Aim of the task: Switch "badge" to "tag" everywhere from the start of the data down to the line containing "The width and height of the screenshot is (1056, 564).", and give those lines again with nothing else changed.
## BEGIN Dataset extract
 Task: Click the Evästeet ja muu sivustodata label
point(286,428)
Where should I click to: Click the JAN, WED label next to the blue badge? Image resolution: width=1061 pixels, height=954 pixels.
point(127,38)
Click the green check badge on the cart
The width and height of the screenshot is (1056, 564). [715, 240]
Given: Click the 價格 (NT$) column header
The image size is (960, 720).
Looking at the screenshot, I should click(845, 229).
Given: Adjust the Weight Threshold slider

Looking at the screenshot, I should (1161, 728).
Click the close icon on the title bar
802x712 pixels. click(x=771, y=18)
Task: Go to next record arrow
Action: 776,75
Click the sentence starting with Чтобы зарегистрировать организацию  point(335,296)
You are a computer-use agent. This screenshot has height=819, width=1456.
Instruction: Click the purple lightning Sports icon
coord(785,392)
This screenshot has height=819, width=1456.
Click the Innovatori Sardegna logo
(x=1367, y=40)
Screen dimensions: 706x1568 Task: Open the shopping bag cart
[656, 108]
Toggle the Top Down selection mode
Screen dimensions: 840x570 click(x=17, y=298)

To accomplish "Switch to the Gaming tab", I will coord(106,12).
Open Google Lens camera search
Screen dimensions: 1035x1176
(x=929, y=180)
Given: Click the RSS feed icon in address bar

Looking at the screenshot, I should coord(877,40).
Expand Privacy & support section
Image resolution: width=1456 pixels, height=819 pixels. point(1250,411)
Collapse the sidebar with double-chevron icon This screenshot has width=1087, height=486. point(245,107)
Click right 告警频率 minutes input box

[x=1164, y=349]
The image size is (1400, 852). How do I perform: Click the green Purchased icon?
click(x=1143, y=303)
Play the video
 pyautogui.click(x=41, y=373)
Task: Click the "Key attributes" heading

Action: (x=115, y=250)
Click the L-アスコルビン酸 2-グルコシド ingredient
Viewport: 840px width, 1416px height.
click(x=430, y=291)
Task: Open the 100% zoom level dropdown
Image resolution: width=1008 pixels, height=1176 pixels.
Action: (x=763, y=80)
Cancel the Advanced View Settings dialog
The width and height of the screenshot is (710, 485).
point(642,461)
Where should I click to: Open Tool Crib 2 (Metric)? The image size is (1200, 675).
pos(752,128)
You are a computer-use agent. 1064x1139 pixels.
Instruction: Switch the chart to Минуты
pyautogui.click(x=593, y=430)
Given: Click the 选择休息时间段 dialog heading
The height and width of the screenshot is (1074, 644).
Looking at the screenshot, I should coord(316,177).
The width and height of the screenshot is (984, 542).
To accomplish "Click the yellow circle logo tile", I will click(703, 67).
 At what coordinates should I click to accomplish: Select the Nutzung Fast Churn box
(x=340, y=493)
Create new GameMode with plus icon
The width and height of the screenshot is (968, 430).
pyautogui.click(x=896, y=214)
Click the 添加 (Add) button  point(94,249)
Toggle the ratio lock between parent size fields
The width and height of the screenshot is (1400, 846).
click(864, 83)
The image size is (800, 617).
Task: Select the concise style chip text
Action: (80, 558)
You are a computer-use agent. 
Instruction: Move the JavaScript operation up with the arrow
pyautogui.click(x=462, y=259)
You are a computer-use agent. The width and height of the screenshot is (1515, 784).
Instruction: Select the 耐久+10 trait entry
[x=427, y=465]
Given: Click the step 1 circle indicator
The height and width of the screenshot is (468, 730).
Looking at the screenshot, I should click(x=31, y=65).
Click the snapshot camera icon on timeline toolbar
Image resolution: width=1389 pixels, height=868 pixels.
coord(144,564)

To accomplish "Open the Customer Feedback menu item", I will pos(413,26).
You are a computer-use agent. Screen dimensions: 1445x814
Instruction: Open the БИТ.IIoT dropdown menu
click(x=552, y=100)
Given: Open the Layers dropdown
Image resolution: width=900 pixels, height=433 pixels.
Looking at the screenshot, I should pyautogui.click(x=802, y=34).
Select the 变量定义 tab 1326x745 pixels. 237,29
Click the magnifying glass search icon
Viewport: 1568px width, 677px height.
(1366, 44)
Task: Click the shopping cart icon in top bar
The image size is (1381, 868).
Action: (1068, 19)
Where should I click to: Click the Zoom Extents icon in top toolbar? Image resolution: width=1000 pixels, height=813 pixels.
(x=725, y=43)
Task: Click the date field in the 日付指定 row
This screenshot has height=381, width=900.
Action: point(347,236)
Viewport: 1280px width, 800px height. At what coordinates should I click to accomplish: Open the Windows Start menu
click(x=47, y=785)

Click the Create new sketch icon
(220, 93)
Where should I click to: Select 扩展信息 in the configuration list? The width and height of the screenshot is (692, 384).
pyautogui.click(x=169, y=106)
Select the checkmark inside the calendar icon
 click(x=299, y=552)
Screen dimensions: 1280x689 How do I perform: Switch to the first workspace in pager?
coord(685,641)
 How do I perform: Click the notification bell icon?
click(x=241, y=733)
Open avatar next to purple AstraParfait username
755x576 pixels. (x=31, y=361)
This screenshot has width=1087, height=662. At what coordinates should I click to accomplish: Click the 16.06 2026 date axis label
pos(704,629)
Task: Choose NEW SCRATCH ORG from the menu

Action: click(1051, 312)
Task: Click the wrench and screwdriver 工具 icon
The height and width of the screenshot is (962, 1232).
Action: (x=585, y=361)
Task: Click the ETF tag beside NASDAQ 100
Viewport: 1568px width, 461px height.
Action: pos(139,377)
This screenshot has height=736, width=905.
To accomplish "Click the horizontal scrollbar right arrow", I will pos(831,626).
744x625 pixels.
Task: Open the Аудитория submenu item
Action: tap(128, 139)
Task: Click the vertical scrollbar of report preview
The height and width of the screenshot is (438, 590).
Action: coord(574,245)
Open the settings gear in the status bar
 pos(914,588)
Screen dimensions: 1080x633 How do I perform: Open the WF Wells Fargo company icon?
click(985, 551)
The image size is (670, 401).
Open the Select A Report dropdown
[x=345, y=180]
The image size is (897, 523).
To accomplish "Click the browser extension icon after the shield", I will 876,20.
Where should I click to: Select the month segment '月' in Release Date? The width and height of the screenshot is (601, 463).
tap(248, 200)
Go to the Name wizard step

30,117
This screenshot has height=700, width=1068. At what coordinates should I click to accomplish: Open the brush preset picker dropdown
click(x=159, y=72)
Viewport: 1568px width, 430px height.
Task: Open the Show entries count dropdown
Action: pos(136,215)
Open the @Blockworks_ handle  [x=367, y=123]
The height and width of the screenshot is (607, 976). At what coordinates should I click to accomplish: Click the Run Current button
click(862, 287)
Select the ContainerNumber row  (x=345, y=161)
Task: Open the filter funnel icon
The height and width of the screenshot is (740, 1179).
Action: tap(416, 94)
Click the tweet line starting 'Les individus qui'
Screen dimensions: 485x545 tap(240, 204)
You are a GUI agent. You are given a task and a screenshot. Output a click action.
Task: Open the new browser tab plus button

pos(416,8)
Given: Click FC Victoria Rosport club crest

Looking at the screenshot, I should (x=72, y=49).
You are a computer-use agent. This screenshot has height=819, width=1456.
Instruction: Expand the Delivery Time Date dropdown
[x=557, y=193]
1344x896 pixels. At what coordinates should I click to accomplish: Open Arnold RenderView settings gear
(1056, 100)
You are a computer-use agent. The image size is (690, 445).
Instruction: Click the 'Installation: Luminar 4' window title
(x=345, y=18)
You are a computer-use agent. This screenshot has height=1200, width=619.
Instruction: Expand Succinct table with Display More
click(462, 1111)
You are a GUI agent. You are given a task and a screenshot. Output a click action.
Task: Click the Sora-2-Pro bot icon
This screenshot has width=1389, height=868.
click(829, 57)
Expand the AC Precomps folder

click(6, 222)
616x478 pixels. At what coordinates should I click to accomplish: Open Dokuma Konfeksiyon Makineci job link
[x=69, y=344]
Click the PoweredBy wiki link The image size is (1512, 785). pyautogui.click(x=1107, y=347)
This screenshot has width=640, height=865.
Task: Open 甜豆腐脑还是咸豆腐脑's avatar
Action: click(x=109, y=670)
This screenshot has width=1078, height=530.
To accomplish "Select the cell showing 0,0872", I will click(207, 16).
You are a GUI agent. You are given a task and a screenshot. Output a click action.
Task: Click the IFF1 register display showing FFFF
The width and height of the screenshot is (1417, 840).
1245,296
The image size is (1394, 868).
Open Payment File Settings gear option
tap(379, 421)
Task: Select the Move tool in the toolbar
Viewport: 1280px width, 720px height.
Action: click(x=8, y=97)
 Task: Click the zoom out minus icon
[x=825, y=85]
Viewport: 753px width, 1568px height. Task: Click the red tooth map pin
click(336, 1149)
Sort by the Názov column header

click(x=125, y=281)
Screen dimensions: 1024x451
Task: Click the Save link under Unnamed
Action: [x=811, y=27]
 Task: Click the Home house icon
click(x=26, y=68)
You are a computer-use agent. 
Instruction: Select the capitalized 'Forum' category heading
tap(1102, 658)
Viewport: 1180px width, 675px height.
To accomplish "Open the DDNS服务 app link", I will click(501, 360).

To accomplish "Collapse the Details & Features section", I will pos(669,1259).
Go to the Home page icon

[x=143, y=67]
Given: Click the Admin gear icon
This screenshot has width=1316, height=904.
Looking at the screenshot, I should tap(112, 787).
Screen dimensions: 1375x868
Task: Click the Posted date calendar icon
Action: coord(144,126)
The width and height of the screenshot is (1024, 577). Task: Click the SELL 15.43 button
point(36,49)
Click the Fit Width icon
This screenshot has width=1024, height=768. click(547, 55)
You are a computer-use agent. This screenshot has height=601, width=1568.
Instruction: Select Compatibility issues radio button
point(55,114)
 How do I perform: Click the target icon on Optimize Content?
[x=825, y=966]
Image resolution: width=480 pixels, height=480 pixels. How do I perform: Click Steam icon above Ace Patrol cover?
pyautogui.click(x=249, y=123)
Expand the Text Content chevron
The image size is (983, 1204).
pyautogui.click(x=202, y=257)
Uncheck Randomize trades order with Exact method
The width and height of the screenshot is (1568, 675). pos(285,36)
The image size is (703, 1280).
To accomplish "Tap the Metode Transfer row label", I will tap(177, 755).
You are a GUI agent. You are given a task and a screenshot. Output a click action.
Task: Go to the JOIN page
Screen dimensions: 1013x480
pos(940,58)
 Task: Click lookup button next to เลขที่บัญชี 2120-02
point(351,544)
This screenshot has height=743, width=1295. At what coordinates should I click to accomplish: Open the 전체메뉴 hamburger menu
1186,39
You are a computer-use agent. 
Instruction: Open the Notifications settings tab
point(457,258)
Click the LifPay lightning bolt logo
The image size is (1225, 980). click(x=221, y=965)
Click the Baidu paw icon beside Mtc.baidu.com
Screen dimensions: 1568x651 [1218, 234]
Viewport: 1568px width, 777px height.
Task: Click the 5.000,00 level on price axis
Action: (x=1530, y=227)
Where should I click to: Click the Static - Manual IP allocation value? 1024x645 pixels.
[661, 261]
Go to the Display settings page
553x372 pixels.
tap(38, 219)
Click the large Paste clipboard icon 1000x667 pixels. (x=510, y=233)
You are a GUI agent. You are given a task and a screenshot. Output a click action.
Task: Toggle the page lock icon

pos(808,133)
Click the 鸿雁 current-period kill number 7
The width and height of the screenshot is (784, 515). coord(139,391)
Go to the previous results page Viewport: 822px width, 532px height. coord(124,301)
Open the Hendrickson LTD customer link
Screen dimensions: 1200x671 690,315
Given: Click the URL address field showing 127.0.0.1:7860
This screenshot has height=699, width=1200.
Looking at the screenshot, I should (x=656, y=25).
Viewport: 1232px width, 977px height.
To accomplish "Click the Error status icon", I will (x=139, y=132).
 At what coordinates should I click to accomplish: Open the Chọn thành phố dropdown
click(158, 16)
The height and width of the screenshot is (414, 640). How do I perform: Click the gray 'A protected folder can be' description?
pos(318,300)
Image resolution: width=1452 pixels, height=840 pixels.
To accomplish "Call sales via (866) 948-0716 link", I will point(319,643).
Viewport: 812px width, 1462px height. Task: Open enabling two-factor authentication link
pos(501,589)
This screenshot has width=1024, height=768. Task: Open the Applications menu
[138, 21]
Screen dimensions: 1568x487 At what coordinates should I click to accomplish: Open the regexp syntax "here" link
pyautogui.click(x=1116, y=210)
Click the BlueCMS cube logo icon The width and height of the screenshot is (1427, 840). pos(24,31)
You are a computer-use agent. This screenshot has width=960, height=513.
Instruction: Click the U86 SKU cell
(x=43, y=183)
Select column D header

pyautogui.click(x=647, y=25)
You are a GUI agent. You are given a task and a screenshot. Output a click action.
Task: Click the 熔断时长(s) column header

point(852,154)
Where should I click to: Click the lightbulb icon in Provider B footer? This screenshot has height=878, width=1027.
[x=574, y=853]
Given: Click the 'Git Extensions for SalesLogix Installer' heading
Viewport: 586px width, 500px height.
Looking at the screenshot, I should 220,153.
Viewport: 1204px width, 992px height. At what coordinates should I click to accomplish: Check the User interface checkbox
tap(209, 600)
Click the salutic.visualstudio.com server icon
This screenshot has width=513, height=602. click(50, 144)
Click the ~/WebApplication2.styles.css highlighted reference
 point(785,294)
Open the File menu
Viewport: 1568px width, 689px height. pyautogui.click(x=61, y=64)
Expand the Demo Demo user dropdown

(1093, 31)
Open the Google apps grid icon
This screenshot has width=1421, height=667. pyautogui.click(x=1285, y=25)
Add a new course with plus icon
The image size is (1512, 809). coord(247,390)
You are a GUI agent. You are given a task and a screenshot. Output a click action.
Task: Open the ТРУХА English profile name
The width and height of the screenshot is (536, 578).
## END Dataset extract
Answer below:
 Task: Click the Evästeet ja muu sivustodata label
point(286,428)
Where should I click to: Click the JAN, WED label next to the blue tag? Image resolution: width=1061 pixels, height=954 pixels.
point(127,38)
Click the green check tag on the cart
The width and height of the screenshot is (1056, 564). [715, 240]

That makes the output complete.